[Recorded information Boundary: Start]
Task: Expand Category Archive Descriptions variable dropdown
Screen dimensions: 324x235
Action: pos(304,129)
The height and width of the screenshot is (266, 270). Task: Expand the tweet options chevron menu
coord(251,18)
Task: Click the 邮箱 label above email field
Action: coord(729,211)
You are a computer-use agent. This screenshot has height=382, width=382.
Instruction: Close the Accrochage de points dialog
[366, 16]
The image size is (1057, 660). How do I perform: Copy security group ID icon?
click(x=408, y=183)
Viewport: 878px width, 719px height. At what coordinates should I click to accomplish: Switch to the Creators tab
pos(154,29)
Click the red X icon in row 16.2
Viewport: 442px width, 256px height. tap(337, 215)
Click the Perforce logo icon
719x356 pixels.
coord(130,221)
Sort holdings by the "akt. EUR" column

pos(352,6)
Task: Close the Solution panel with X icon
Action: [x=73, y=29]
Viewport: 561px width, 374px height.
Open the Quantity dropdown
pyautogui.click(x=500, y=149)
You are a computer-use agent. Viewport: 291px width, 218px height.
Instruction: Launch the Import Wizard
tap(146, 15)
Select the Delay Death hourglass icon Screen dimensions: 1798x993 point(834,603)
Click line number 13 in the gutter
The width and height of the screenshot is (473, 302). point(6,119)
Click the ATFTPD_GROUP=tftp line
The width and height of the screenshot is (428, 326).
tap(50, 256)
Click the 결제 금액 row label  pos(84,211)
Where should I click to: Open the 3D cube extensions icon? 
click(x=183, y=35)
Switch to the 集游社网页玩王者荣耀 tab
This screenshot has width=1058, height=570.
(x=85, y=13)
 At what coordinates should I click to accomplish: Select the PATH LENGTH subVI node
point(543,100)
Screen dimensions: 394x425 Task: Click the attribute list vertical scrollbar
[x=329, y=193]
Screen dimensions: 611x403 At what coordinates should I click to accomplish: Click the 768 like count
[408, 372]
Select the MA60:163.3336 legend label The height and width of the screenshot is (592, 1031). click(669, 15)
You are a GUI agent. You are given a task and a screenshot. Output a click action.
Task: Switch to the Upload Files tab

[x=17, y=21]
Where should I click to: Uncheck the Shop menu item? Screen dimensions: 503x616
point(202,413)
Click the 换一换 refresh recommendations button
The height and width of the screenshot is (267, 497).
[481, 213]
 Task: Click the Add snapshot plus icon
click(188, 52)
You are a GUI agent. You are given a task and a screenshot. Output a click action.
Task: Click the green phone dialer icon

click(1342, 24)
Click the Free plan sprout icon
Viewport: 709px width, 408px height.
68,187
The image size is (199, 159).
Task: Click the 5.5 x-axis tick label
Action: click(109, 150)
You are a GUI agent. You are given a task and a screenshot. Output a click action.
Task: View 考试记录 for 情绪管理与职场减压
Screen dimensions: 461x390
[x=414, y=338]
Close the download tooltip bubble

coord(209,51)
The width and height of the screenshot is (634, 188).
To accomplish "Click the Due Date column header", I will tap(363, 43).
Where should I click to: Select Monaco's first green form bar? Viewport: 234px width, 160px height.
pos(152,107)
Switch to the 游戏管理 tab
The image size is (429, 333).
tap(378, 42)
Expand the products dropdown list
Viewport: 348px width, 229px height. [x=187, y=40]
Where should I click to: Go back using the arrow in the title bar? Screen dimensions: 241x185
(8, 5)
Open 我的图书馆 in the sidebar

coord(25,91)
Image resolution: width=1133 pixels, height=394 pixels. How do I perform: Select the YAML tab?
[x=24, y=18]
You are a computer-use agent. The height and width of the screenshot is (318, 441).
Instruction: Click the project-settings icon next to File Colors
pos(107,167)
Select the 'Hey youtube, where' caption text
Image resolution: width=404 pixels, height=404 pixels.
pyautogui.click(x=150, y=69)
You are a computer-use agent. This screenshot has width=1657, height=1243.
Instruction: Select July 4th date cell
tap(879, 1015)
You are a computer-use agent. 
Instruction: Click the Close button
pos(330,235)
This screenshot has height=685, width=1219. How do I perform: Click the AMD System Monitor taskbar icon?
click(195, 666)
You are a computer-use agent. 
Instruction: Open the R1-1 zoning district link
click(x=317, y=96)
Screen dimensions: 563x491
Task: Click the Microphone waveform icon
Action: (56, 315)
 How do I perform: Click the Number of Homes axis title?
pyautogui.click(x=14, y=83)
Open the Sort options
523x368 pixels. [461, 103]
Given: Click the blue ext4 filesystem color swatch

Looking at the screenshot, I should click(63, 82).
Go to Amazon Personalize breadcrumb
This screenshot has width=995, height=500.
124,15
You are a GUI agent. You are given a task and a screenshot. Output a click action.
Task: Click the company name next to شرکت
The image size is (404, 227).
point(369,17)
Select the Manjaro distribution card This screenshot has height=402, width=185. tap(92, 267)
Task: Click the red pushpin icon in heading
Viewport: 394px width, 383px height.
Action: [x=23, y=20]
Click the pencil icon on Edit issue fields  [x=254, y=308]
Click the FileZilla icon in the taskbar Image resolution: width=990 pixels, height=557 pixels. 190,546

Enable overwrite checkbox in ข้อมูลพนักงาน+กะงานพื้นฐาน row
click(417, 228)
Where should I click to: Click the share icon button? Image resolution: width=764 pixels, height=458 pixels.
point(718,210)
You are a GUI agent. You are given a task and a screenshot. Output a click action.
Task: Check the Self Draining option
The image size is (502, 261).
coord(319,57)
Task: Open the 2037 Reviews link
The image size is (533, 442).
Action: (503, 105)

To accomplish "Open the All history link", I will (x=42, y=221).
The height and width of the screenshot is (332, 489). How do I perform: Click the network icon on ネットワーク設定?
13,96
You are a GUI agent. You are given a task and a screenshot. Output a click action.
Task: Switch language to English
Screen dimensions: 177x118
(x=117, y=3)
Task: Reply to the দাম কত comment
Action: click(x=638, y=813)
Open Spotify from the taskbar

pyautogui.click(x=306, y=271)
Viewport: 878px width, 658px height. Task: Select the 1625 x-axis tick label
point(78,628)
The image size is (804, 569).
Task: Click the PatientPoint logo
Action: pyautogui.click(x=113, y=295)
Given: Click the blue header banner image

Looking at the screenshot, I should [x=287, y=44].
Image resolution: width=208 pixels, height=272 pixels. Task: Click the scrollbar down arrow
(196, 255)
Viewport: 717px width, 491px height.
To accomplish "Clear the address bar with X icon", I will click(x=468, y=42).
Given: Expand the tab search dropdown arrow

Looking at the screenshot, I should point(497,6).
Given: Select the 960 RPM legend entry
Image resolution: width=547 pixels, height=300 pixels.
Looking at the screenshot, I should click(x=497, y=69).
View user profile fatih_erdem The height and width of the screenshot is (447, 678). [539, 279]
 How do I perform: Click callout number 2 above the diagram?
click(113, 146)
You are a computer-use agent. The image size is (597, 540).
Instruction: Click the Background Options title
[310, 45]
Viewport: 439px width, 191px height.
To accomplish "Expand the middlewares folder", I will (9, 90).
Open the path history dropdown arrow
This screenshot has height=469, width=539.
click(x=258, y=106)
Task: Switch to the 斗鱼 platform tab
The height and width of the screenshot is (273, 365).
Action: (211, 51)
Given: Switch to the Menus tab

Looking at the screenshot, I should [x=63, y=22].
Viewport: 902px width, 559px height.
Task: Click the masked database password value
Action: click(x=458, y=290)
[Recorded information Boundary: End]
Prompt:
Within the material above, copy exactly the lines from the line that holds "Instruction: Open the" up to and including the line that holds "Viewport: 717px width, 491px height.".

Result of this task:
Instruction: Open the R1-1 zoning district link
click(x=317, y=96)
Screen dimensions: 563x491
Task: Click the Microphone waveform icon
Action: (56, 315)
 How do I perform: Click the Number of Homes axis title?
pyautogui.click(x=14, y=83)
Open the Sort options
523x368 pixels. [461, 103]
Given: Click the blue ext4 filesystem color swatch

Looking at the screenshot, I should click(63, 82).
Go to Amazon Personalize breadcrumb
This screenshot has width=995, height=500.
124,15
You are a GUI agent. You are given a task and a screenshot. Output a click action.
Task: Click the company name next to شرکت
The image size is (404, 227).
point(369,17)
Select the Manjaro distribution card This screenshot has height=402, width=185. tap(92, 267)
Task: Click the red pushpin icon in heading
Viewport: 394px width, 383px height.
Action: [x=23, y=20]
Click the pencil icon on Edit issue fields  [x=254, y=308]
Click the FileZilla icon in the taskbar Image resolution: width=990 pixels, height=557 pixels. 190,546

Enable overwrite checkbox in ข้อมูลพนักงาน+กะงานพื้นฐาน row
click(417, 228)
Where should I click to: Click the share icon button? Image resolution: width=764 pixels, height=458 pixels.
point(718,210)
You are a GUI agent. You are given a task and a screenshot. Output a click action.
Task: Check the Self Draining option
The image size is (502, 261).
coord(319,57)
Task: Open the 2037 Reviews link
The image size is (533, 442).
Action: (503, 105)

To accomplish "Open the All history link", I will (x=42, y=221).
The height and width of the screenshot is (332, 489). How do I perform: Click the network icon on ネットワーク設定?
13,96
You are a GUI agent. You are given a task and a screenshot. Output a click action.
Task: Switch language to English
Screen dimensions: 177x118
(x=117, y=3)
Task: Reply to the দাম কত comment
Action: click(x=638, y=813)
Open Spotify from the taskbar

pyautogui.click(x=306, y=271)
Viewport: 878px width, 658px height. Task: Select the 1625 x-axis tick label
point(78,628)
The image size is (804, 569).
Task: Click the PatientPoint logo
Action: pyautogui.click(x=113, y=295)
Given: Click the blue header banner image

Looking at the screenshot, I should [x=287, y=44].
Image resolution: width=208 pixels, height=272 pixels. Task: Click the scrollbar down arrow
(196, 255)
Viewport: 717px width, 491px height.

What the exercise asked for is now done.